Parquet¤

Parquet Dataset¤

The Parquet dataset plugin in BUILD provides the ability to read from or write to Apache Parquet files. It is a Spark-optimized dataset, designed to leverage Spark’s in-memory, parallel execution model and take advantage of Parquet-specific optimizations.

Parquet supports optimizations such as column pruning and predicate pushdown, which enable Spark to read only the required columns or rows. This makes Parquet particularly effective for workflows where selective access to data is needed, improving performance for large-scale transformations.

Key Features¤

Columnar storage format: Parquet stores data in a column-oriented manner, enabling efficient compression and retrieval of individual columns.
Partitioning: Optional support for partitioned outputs, allowing Spark to parallelize data processing effectively.
Compression: Supports multiple compression algorithms, e.g., Snappy, Gzip, or LZO, reducing storage footprint and improving I/O performance.
Schema handling: Supports explicit or inferred schemas, with the schema applied to the dataset as a whole, not individual rows.

Example¤

A Parquet dataset in CMEM Build might look conceptually like this:

transaction_id	customer_id	amount	timestamp
1	1001	150.00	2025-11-01 08:15
2	1002	200.50	2025-11-01 09:30
3	1003	75.25	2025-11-01 11:20

This dataset could be stored in a file transactions.parquet and used in workflows where only certain columns or filtered rows are needed. Spark can read only the relevant columns or rows matching a condition, thanks to Parquet’s column pruning and predicate pushdown optimizations, making transformations efficient even at large scale.

··········

→ REQUIREMENTS:
Translate this sentence from the Parquet dataset page into German: "Parquet supports optimizations such as column pruning and predicate pushdown, which enable Spark to read only the required columns or rows." These records have nothing to do with the Parquet dataset page.

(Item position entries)
··········

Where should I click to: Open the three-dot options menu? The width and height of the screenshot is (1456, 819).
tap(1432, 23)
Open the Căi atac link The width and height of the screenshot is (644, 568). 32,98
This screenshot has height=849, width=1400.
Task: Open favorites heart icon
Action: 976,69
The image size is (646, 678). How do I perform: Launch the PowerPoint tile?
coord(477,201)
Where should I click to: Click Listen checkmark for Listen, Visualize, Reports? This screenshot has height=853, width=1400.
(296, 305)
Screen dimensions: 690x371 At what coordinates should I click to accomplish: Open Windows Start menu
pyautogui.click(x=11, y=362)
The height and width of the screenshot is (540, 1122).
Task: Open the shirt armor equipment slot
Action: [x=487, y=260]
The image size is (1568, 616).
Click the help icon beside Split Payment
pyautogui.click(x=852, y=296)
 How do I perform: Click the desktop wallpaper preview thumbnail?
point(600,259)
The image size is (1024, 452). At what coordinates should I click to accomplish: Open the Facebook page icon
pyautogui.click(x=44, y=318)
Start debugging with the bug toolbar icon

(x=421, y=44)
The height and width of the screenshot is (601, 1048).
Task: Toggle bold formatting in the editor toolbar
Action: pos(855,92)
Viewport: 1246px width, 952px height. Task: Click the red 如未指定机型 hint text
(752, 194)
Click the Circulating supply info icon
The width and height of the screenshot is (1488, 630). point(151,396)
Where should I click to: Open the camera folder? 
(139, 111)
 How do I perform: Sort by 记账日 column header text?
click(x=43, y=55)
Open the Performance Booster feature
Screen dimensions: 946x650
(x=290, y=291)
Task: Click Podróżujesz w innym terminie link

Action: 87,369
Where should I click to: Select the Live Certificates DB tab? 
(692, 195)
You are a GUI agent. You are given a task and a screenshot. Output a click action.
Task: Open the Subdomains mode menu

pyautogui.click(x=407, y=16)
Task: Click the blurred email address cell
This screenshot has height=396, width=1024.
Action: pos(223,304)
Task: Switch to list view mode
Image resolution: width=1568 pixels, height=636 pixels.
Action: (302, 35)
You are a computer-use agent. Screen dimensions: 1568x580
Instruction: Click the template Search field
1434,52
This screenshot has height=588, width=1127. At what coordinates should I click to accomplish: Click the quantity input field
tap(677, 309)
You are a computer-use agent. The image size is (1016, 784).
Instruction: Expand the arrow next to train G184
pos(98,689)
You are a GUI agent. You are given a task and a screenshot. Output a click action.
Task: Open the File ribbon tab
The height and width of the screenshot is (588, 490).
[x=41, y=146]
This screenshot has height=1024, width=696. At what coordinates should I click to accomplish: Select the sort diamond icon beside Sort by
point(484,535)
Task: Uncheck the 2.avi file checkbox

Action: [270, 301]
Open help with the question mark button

··········

→ SOLUTION:
Parquet unterstützt Optimierungen wie Column Pruning und Predicate Pushdown, die es Spark ermöglichen, nur die benötigten Spalten oder Zeilen zu lesen.